> [Work item]: Return all of the data exactly as given.

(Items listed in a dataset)
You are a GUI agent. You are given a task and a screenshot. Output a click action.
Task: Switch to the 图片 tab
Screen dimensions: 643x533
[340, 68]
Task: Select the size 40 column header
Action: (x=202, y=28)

> [Reply to the task]:
You are a GUI agent. You are given a task and a screenshot. Output a click action.
Task: Switch to the 图片 tab
Screen dimensions: 643x533
[340, 68]
Task: Select the size 40 column header
Action: (x=202, y=28)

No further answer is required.